Per un attacco di questo tipo potrebbero essere utilizzate parti di droni ucraini impiegati contro obiettivi militari ed energetici all'interno della Russia.
L'Ucraina ha lanciato più volte attacchi con droni a lungo raggio contro obiettivi in territorio russo. Molti raggiungono il bersaglio, altri vengono intercettati o precipitano, lasciando i rottami in mano alle forze russe.
"La Russia è in grado di assemblarli in un dispositivo funzionante e c'è la possibilità teorica che un simile ordigno possa essere usato in un'operazione sotto falsa bandiera", ha spiegato Kaunas.
Il ministro ha precisato che non ci sono indicazioni di un'operazione imminente, ma che Mosca sta elaborando attivamente diversi scenari.
La sua avvertenza arriva dopo notizie recenti sui media lituani, secondo cui l'intelligence militare del Paese ritiene che la Russia stia valutando attacchi contro infrastrutture critiche in tutta la regione baltica utilizzando droni di fabbricazione ucraina.
La Lituania, che conta meno di 3 milioni di abitanti, ha rafforzato la sicurezza attorno alle principali infrastrutture energetiche, come il terminal di gas naturale liquefatto di Klaipėda, l'interconnessione elettrica LitPol Link con la Polonia vicino a Alytus, una grande sottostazione di trasformazione nel distretto di Alytus e la centrale idroelettrica a pompaggio di Kruonis.
Il tentativo di indebolire il sostegno della NATO
Negli ultimi anni il Paese ha subito diverse incursioni di droni.
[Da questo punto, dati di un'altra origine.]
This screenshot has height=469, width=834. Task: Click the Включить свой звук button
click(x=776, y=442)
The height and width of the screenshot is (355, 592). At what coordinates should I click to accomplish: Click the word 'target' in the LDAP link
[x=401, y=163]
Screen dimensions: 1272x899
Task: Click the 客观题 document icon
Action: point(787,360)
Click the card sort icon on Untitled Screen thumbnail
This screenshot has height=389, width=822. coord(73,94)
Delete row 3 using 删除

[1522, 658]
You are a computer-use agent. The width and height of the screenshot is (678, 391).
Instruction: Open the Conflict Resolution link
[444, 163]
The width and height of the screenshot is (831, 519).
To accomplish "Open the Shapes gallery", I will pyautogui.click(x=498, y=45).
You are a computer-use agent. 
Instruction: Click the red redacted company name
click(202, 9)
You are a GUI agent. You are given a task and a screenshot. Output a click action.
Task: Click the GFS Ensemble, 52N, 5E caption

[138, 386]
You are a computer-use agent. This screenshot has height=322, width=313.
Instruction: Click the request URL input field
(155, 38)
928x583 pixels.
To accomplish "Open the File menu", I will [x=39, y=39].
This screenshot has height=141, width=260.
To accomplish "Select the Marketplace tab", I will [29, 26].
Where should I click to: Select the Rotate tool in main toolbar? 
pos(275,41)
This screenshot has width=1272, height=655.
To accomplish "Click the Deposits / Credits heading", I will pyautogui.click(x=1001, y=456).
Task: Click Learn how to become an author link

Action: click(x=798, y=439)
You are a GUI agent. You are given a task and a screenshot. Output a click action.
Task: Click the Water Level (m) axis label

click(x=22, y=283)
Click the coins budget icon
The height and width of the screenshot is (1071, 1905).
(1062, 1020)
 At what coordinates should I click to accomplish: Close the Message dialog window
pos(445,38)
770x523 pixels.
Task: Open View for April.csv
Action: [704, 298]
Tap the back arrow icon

All'inizio di quest'anno le autorità lituane hanno stabilito che i droni caduti sul suo territorio erano velivoli ucraini deviati dalle rotte previste dai sistemi elettronici russi mentre compivano attacchi in Russia. Lo scorso anno, due droni russi hanno inoltre attraversato lo spazio aereo lituano dalla Bielorussia prima di precipitare.
Tuttavia, un attacco intenzionale contro infrastrutture critiche rappresenterebbe una significativa escalation. Il Cremlino ne ha bisogno, perché nella società russa si comincia a chiedere "perché ci sono carenze di carburante, perché i magazzini bruciano e perché i droni ucraini sorvolano la Russia", ha detto il ministro.
"Per preservare il proprio controllo sul potere e mantenere l'immagine di vittoria, il regime russo è alla ricerca di modalità alternative per aggravare la situazione", ha affermato Kaunas, secondo cui uno degli obiettivi di Mosca sarebbe seminare divisioni all'interno dell'alleanza e ridurre il sostegno militare occidentale a Kiev.
"Ma posso assicurarvi che questo non accadrà", ha concluso il ministro.